AVAILABLE DATA =>
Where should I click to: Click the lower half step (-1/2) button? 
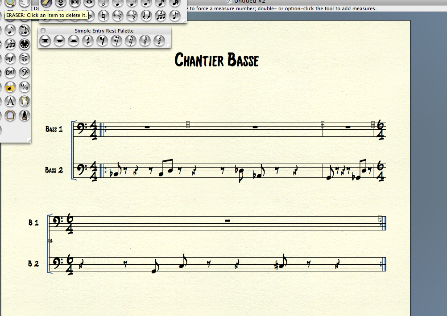click(132, 16)
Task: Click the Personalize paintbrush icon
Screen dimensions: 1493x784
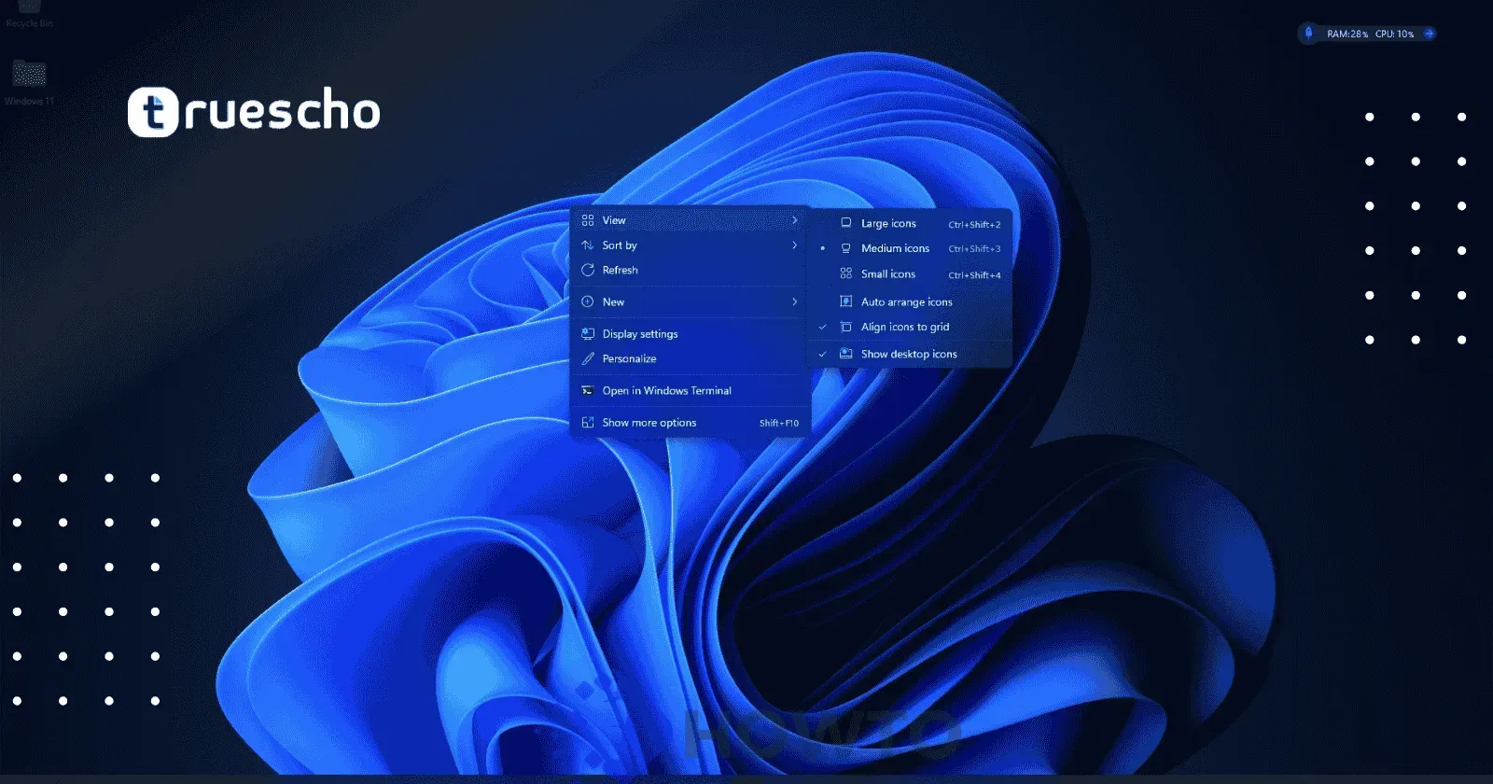Action: [x=588, y=358]
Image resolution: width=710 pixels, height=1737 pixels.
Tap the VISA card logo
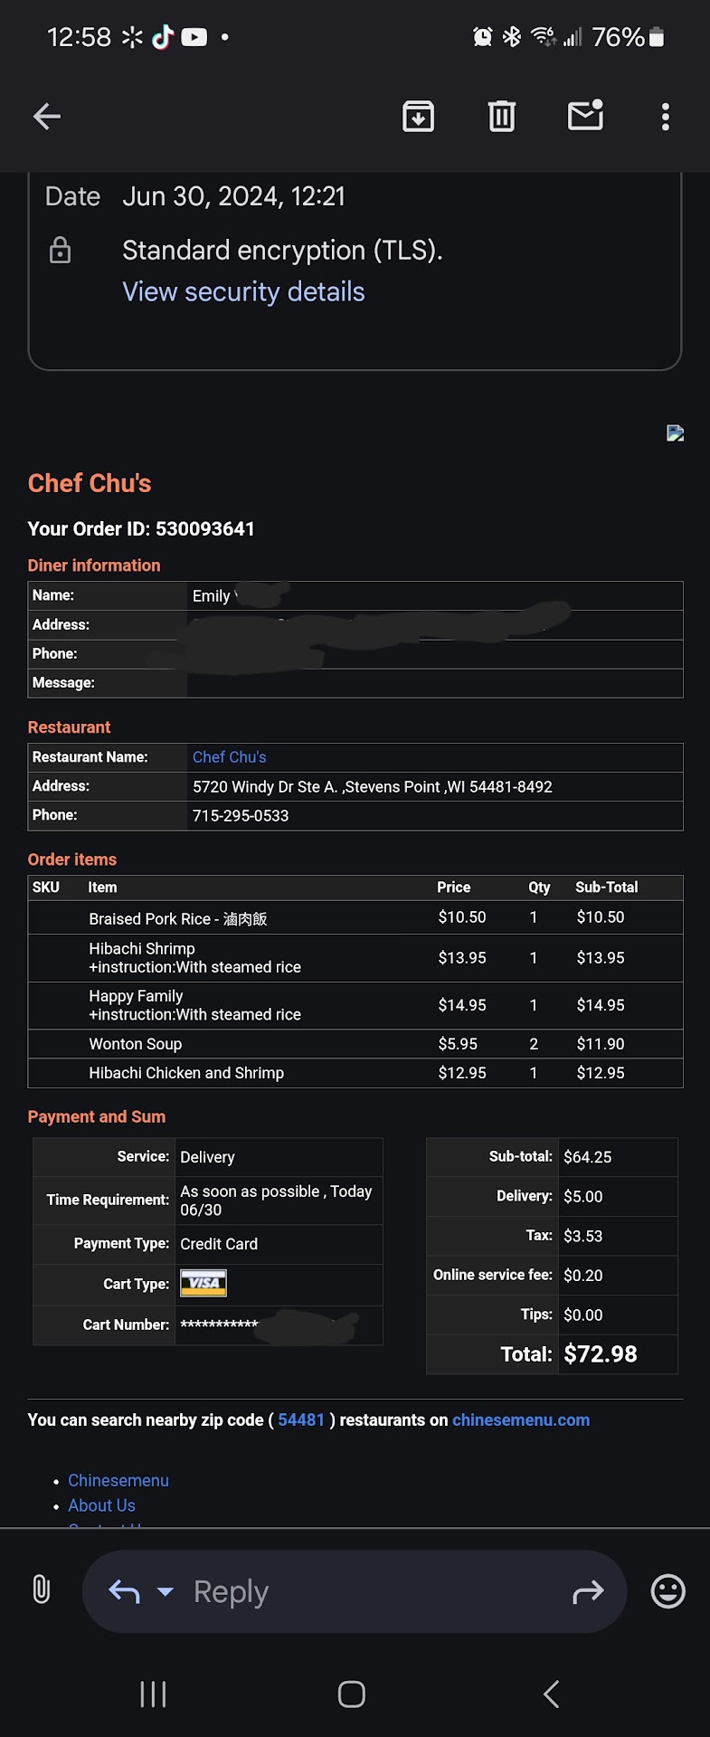(204, 1283)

WHAT TO DO =>
Return exactly the line containing "Screen dimensions: 1493x784" and every line after it, up to and including the final line of the entries above. Pictures stay out.

ANSWER SPACE =>
Screen dimensions: 1493x784
Action: [x=588, y=358]
Image resolution: width=710 pixels, height=1737 pixels.
Tap the VISA card logo
(204, 1283)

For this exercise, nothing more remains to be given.